▶ [Goal of the exercise]: What lines of the data hold the string "computer"? Copy them all.

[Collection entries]
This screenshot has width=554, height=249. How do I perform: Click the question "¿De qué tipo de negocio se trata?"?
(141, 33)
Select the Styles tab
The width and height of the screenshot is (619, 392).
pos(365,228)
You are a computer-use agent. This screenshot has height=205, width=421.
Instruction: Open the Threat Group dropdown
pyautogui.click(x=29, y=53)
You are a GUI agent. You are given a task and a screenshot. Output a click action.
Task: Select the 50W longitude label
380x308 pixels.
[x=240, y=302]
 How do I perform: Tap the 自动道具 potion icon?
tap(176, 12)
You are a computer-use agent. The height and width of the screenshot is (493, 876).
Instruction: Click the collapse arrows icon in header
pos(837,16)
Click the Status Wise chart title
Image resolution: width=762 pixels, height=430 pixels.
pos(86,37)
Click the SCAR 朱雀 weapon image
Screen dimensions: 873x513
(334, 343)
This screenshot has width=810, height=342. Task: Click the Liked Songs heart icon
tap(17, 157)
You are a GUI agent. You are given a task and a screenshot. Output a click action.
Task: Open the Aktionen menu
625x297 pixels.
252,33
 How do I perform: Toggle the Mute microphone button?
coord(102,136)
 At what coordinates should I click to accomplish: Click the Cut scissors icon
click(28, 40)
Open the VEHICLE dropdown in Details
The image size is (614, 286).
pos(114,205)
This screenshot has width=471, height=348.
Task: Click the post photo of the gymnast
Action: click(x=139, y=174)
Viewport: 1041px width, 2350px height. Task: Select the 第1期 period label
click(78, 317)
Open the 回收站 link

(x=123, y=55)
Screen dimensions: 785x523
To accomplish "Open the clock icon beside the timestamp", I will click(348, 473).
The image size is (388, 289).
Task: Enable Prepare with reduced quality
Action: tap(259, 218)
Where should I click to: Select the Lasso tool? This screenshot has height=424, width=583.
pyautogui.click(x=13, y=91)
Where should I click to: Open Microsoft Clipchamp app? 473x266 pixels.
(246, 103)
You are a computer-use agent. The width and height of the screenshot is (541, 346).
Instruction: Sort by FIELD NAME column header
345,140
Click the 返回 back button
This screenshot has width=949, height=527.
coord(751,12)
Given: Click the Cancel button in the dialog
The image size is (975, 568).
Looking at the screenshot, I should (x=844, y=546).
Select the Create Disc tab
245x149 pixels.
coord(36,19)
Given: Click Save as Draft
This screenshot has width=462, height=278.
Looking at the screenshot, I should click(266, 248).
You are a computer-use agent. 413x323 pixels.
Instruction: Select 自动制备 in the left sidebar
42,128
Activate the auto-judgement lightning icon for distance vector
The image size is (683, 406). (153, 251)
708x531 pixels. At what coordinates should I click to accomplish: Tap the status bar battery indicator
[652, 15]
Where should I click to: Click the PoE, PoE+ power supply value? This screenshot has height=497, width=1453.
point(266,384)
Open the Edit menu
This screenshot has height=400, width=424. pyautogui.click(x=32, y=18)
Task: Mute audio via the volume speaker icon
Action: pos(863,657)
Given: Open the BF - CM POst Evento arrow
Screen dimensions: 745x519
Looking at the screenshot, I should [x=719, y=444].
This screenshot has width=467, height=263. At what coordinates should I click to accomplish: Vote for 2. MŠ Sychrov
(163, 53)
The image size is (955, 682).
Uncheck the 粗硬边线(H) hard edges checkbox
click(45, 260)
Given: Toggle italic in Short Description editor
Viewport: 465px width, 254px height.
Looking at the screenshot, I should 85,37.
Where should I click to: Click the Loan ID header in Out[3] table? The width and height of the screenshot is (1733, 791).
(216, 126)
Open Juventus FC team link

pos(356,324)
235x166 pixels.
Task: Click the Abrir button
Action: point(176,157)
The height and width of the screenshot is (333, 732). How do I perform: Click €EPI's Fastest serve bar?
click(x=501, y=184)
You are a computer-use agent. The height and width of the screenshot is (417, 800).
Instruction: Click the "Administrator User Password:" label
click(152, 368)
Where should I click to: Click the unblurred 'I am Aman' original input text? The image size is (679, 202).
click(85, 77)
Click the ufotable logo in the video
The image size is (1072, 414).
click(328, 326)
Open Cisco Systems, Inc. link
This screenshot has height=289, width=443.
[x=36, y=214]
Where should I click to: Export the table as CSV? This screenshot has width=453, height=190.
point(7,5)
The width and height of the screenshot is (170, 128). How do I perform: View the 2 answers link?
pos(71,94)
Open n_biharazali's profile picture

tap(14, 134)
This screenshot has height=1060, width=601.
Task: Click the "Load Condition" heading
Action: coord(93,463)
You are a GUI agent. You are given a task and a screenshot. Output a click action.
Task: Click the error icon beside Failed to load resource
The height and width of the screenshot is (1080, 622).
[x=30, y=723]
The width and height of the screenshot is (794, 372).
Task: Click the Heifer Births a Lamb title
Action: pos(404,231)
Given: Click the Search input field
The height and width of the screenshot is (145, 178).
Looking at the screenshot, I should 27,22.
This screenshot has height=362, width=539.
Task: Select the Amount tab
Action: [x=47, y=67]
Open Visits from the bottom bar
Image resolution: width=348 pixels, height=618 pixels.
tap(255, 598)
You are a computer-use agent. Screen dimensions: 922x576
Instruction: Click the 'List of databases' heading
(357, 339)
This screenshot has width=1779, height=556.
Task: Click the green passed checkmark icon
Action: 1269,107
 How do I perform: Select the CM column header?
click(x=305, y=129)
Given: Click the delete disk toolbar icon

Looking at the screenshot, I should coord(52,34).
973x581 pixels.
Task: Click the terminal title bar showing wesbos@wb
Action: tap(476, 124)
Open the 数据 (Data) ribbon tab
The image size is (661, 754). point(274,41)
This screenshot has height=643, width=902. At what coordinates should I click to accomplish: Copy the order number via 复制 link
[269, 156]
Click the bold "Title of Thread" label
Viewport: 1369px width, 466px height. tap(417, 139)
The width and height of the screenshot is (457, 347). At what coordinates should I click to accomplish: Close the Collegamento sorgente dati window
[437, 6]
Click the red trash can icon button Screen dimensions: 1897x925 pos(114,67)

▶ [Answer box]:
You are a computer-use agent. This screenshot has height=205, width=421.
You are a computer-use agent. The height and width of the screenshot is (493, 876).
You are a computer-use agent. The width and height of the screenshot is (541, 346).
You are a computer-use agent. 413x323 pixels.
You are a computer-use agent. The height and width of the screenshot is (417, 800).
You are a computer-use agent. Screen dimensions: 922x576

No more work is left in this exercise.